Department of Justice Search Suit Jeopardizes the App Ecosystem

In 2020, the U.S. Department of Justice (DOJ) filed a lawsuit against Google, alleging that the company’s payments to device manufacturers to make Google their default search engine violated antitrust laws. In August of 2024,  the judge ruled in favor of the DOJ, determining that Google acted illegally to maintain a monopoly.

That November, the DOJ submitted its proposed remedies, including breaking up the company by forcing Google to sell its Chrome web browser and divest the Android operating system. Separating Android from Google, a radical proposal that goes far beyond the scope of a suit focused on payments to make Google the default search engine on devices, would damage the entire app ecosystem and put app publishers, particularly smaller apps, at risk. In short, the solution to Google’s legal issues should not be unwinding the entire Android system. 

The DOJ’s suit and the judge’s ruling show a misunderstanding of the app ecosystem and Android. Android is an entire operating system that Google provides free of charge to device makers.

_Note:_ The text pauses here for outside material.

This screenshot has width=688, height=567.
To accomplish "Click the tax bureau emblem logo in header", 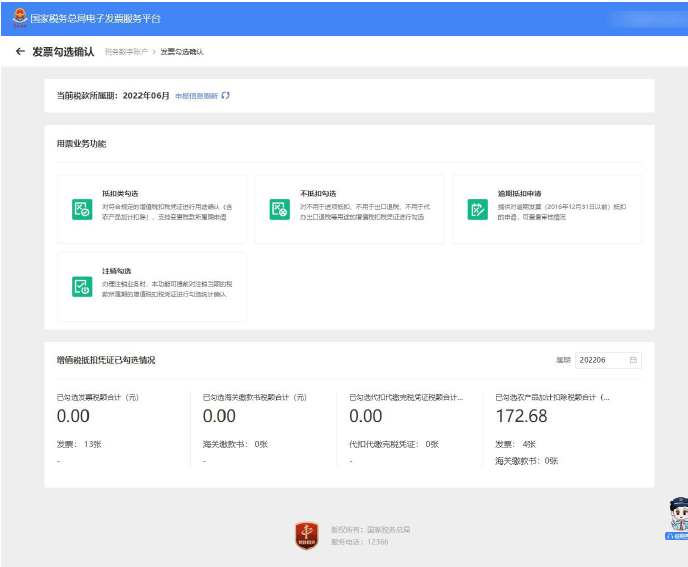I will point(19,18).
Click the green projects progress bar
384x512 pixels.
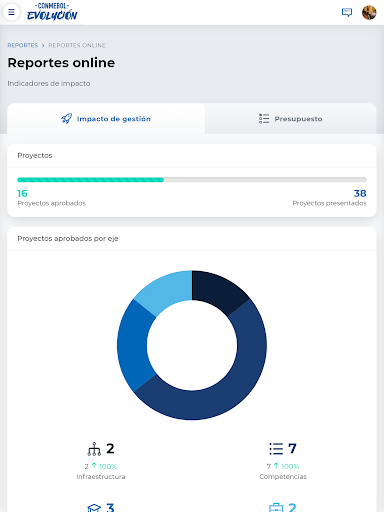coord(90,180)
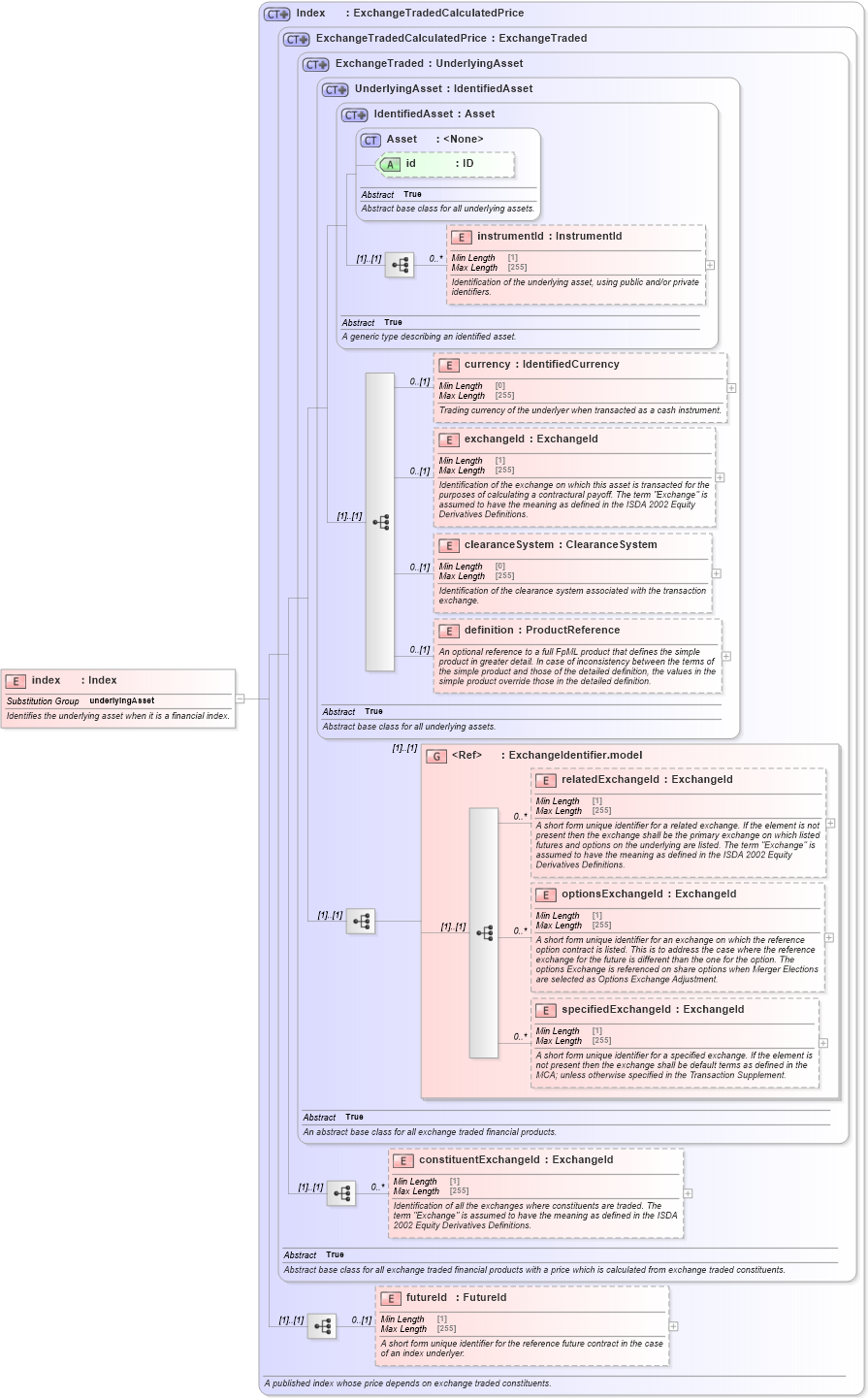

This helps keep the price of devices low, making supercomputers available for regular people to carry in their pockets.

Specifically, forcing Google to divest Android will make it harder for developers to create apps on the Android system, undermine Android innovation and security, and create a fractured, decentralized app store experience that will make it harder to reach customers and grow an app’s reach. 

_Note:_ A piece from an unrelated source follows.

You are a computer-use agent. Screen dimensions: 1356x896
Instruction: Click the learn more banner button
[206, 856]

Google constantly updates the Android operating system’s code so new apps can perform well across various devices from different manufacturers at different price points. Tens of thousands of devices from 1,300 brands run on Android, and consumers can buy a high-quality smartphone for less than $100. Ensuring apps work on all these requires constant updating and changes to the underlying Android code. Google also regularly makes changes to remain on the cutting edge of security and privacy, which consumers and developers care deeply about. 

An independent Android might not have the resources or capabilities to continue innovating and maintaining Android as a free, open-source, and secure operating system. An Android that is more susceptible to data breaches, more prone to crashes and compatibility issues with devices, and without Google’s resources to push the envelope of innovation will have serious consequences for developers and publishers. An Android that is no longer free or open-source means higher costs. A weakened and more expensive Android will be a boon for Apple, hurting Android’s ability to compete with iOS and giving Apple more power over consumers and developers. 

What’s more, the goals of this lawsuit appear to be to forcibly change more than a century of U.S. antitrust policy and align it not just with European-style regulations but, in some cases, go beyond them. The European Union’s Digital Markets Act (DMA) imposed onerous regulations that have significantly degraded the app ecosystem. For example, the DMA banned integration between different services offered by the same company and created a more fragmented digital experience. Ultimately, consumers want a smartphone that functions out of the box with a functioning operating system and apps like Chrome, Google Play, and countless others already installed, alongside a range of competing apps consumers can easily choose. While European consumers are starting to feel the adverse effects of this dis-integrated approach, not even the DMA went so far as to force Google to divest Android. 

With the remedies portion of the trial in April, the judge has a critically important choice to make: side with the DOJ and ultimately rewrite the app ecosystem, handing a massive victory to Apple, or side with the thousands of app publishers and developers who understand that Android creates choice and competition in the smartphone market and makes it easier to bring apps to market.